Problem description
Transcribe, word for word and without additions, each line below from the one containing "Task: Click the loop" through the one containing "Task: Open the DBA Name dropdown", both ends included.

[[ Supplied records, beginning ]]

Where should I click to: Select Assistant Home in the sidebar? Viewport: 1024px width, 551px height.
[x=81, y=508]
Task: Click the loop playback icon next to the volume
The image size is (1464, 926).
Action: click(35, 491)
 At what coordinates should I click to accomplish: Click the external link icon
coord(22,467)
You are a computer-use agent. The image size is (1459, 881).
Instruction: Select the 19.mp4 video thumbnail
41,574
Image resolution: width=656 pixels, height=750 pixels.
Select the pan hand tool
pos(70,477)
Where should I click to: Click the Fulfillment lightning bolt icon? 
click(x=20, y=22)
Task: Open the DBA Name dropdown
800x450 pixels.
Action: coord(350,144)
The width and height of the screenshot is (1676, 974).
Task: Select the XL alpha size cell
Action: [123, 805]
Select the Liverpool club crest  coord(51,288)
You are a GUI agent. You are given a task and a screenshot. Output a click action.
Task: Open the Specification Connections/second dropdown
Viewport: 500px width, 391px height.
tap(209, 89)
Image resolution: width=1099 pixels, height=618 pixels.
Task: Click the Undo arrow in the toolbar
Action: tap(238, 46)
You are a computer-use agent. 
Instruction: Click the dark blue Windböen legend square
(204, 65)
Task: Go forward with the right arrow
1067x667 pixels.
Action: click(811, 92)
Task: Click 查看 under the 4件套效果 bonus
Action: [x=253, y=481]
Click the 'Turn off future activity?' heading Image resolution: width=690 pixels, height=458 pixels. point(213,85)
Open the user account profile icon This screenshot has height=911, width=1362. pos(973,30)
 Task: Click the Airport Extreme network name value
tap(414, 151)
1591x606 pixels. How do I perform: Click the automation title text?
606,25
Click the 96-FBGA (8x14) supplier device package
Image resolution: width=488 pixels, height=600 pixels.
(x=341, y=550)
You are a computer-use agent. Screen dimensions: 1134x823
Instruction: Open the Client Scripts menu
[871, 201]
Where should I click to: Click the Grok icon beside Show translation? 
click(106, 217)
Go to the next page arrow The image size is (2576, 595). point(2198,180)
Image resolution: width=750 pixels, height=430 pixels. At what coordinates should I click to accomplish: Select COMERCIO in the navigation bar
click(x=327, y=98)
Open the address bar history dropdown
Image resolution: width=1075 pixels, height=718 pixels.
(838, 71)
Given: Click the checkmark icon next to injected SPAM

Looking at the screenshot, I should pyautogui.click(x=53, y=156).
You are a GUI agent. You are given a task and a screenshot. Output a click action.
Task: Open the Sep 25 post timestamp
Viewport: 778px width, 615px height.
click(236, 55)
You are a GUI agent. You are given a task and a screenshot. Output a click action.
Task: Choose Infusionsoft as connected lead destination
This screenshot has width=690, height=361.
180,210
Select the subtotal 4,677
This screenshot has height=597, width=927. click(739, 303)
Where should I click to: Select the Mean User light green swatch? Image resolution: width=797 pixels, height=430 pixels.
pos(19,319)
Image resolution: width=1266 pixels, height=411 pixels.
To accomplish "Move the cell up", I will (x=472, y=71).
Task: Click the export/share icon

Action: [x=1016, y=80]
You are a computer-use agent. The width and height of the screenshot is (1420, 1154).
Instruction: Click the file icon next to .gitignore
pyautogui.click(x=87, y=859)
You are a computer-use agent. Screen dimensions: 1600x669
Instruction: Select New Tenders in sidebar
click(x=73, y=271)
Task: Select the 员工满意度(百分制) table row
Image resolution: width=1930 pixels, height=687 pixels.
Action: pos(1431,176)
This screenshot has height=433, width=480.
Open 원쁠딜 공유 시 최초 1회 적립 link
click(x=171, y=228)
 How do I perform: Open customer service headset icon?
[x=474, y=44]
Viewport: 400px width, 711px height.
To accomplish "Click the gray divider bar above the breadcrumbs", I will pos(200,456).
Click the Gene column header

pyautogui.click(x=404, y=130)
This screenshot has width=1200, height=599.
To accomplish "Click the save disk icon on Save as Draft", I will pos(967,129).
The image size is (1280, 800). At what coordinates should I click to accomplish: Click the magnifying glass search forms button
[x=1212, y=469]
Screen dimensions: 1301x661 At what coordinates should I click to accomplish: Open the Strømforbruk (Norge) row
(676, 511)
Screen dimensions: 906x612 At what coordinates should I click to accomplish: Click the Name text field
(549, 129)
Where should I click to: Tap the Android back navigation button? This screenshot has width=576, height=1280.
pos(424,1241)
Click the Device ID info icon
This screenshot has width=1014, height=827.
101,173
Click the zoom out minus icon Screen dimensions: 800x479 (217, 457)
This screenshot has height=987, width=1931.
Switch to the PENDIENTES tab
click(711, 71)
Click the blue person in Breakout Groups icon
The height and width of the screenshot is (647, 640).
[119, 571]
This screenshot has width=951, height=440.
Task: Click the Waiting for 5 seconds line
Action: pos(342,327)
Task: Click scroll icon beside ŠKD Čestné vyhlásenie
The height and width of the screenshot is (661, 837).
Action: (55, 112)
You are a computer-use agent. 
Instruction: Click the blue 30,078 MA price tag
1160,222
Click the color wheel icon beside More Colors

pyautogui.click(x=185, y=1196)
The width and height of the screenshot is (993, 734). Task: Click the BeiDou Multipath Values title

[[ Supplied records, end ]]

Written reply
Task: Click the loop playback icon next to the volume
The image size is (1464, 926).
Action: click(35, 491)
 At what coordinates should I click to accomplish: Click the external link icon
coord(22,467)
You are a computer-use agent. The image size is (1459, 881).
Instruction: Select the 19.mp4 video thumbnail
41,574
Image resolution: width=656 pixels, height=750 pixels.
Select the pan hand tool
pos(70,477)
Where should I click to: Click the Fulfillment lightning bolt icon? 
click(x=20, y=22)
Task: Open the DBA Name dropdown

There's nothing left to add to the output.